Are there any SA support groups in Indiana?


----------



## deschutes (Nov 13, 2005)

Hi Farren, 
I don't know if there are any groups in Indiana, I tried to get one going a few months ago and we couldn't make it work, there just weren't enough of us and we were too far apart.
I'm still interested in starting one though if your interested.


----------



## Farren (Jan 5, 2006)

Although I'm sure it would be doable, I wish there was already an existing group going that I could basically walk into. I feel a little overwhelmed right now to consider organizing from the ground up. I'll have to see what the interest is out there though.


----------



## deschutes (Nov 13, 2005)

I know what you mean, I don't even know if I could coordinate and confide with strangers to begin with, but I'm willing to try.

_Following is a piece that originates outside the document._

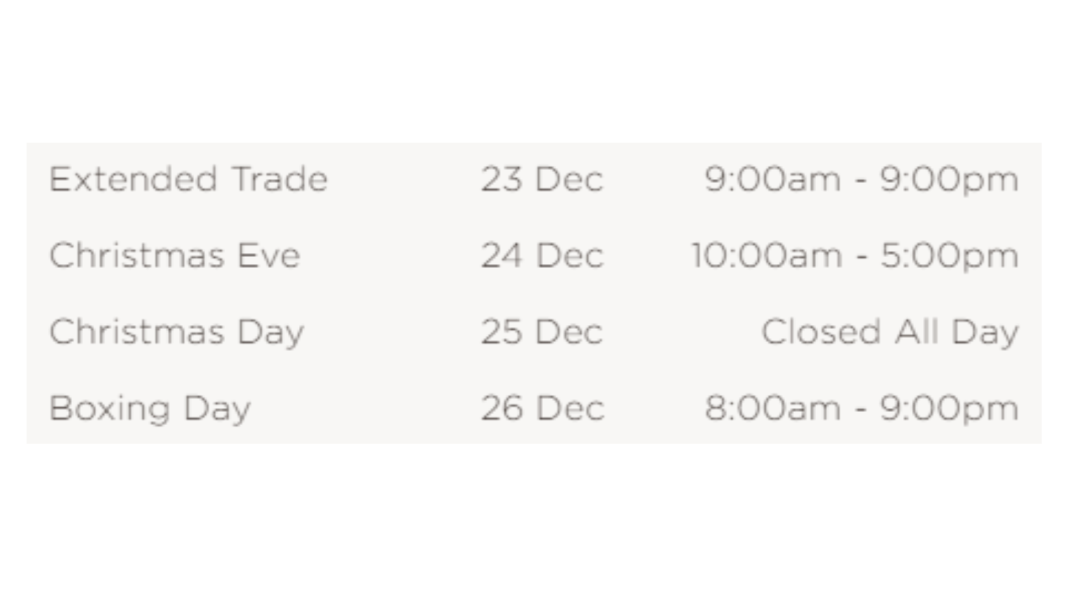Click the 9:00am - 9:00pm Extended Trade hours
This screenshot has height=593, width=1080.
pos(862,180)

as far as location, since there aren't many of us in Indiana, I think there's no way around driving some distance, I'm willing to drive a bit south of Indy.

just thinking out loud...


----------



## Farren (Jan 5, 2006)

deschutes,

Here is a link to a few existing groups that may be close to you:

http://www.anxietypanic.com/indiana.htm

I don't know anything about them though. Enter at your own risk. 

Farren


----------



## deschutes (Nov 13, 2005)

Thanks for the info Farren! 
I didn't know these groups existed.
I guess I've always been resistant to join these types of groups cuz I imagine them as being highly structured, run by experts with lots of opinions, and you might have to pay money, but I guess I should consider them more seriously.
Forming an independant group, on the other hand, could be rewarding, albeit with some challenges, 
I think what I'm really looking for are people I could just relate to in ways that most people just can't understand, without expectations, I'd imagine that it could even be fun...


----------